◆ **Teks Bacaan**
--------------------------------

BEKASI, METRO- Tumbuh suburnya jumlah rumah sakit di Kota
Bekasi, akan berdampak terhadap jumlah produksi limbah medis yang dihasilkan.
Oleh karena itu, Limbah medis rumah sakit dikategorikan sebagai limbah B3
(Bahan Berbahaya dan Beracun. Hal itu jelas ditegaskan dalam lampiran satu
Peraturan Pemerintah (PP) Nomor 101 Tahun 2014 tentang Pengelolaan Limbah Bahan
Berbahaya dan Beracun.
Berdasarkan hasil observasi dan identifikasi LSM JEKO
(Jendela Komunikasi), pengelolaan limbah B3 di rumah sakit itu sangat
diperlukan, sebab jika tidak dikelola dengan baik dapat menimbulkan dampak yang
sangat negatif terhadap kelangsungan mahluk hidup yakni terjadinya pencemaran
lingkungan dan wabah berbagai jenis penyakit.
Menurut Dewan Pendiri LSM JEKO yang biasa dipanggil Bob
mengatakan, dari hasil kajian bidang
investigasi dan observasi LSM JEKO menyimpulkan bahwa sistem pengelolaan Limbah
B3 (Bahan Berbahaya dan Beracun) yang dilakukan sejumlah rumah sakit yang ada
di Pemerintah Kota Bekasi, patut dipertanyakan.

--------------------------------

◆ **Bagian Data**
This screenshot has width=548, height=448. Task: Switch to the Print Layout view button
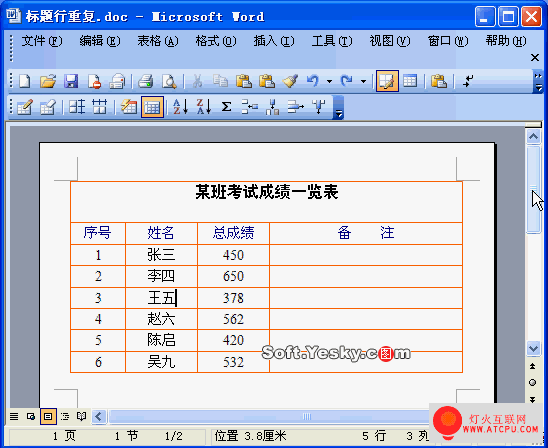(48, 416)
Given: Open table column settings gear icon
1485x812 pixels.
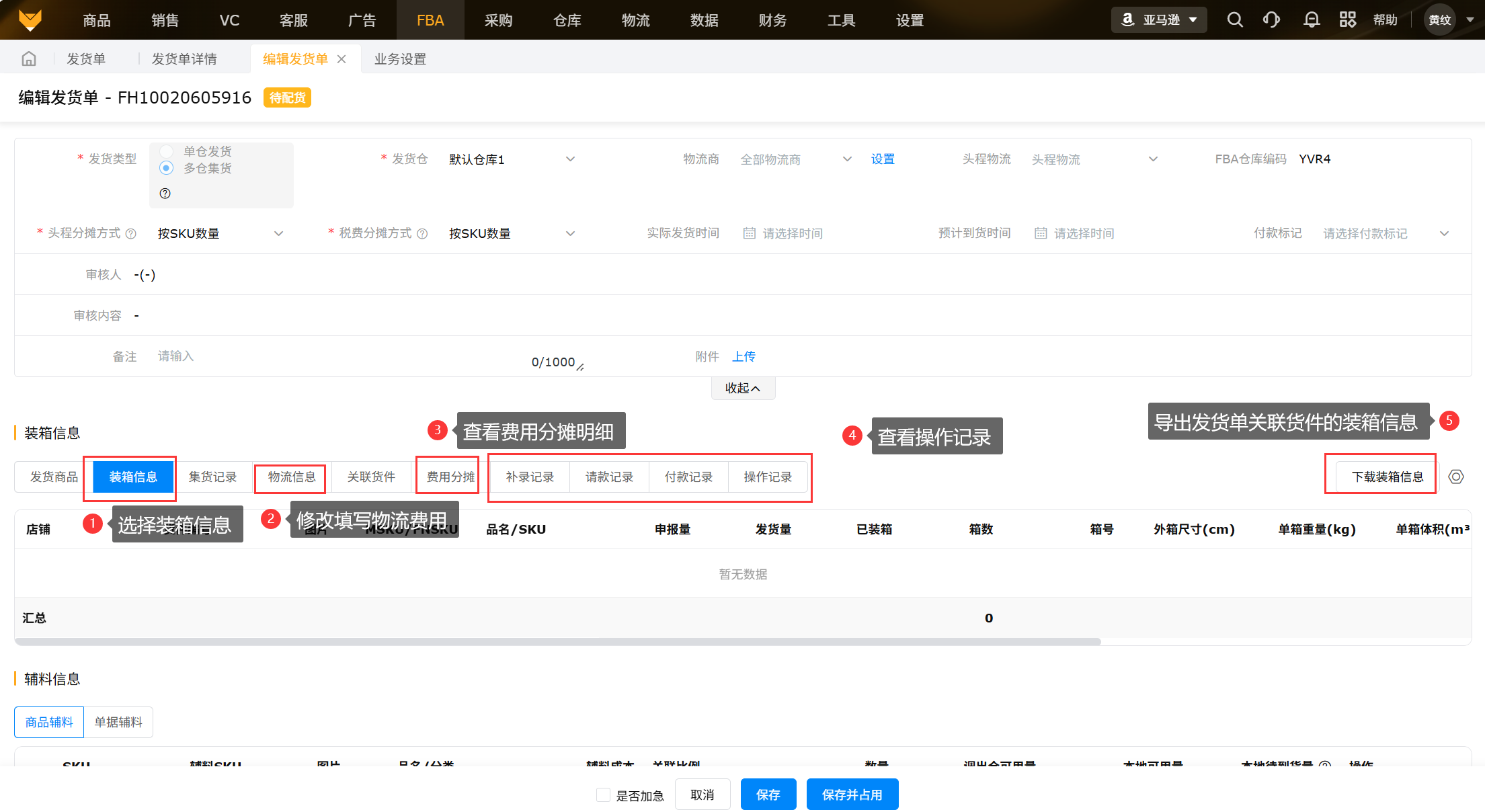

--------------------------------

◆ **Instruksi Tugas**
1. Menurut bacaan tentang limbah rumah sakit di Kota Bekasi, peraturan apa yang menegaskan bahwa limbah medis rumah sakit tergolong limbah B3?
2. Apakah setiap pernyataan berikut sesuai dengan bacaan? Jawab ya atau tidak, lalu kutip kata-kata bacaan yang menjadi penentunya.
(a) JEKO adalah singkatan dari Jendela Komunikasi.
(b) LSM JEKO menilai sistem pengelolaan limbah B3 di sejumlah rumah sakit di Kota Bekasi sudah memadai.
(c) Jumlah rumah sakit di Kota Bekasi disebut semakin berkurang.
3. Singkatan apa saja dalam bacaan yang disertai kepanjangannya? Sebutkan semuanya beserta kepanjangan masing-masing.
Baris-baris data itu merupakan bahan tersendiri yang terpisah dari bacaan.

◆ **Jawaban**
1. Lampiran satu Peraturan Pemerintah (PP) Nomor 101 Tahun 2014 tentang Pengelolaan Limbah Bahan Berbahaya dan Beracun.

2.
(a) Ya: "LSM JEKO (Jendela Komunikasi)".
(b) Tidak: "patut dipertanyakan".
(c) Tidak: "Tumbuh suburnya jumlah rumah sakit di Kota Bekasi".

3.
B3: Bahan Berbahaya dan Beracun
PP: Peraturan Pemerintah
JEKO: Jendela Komunikasi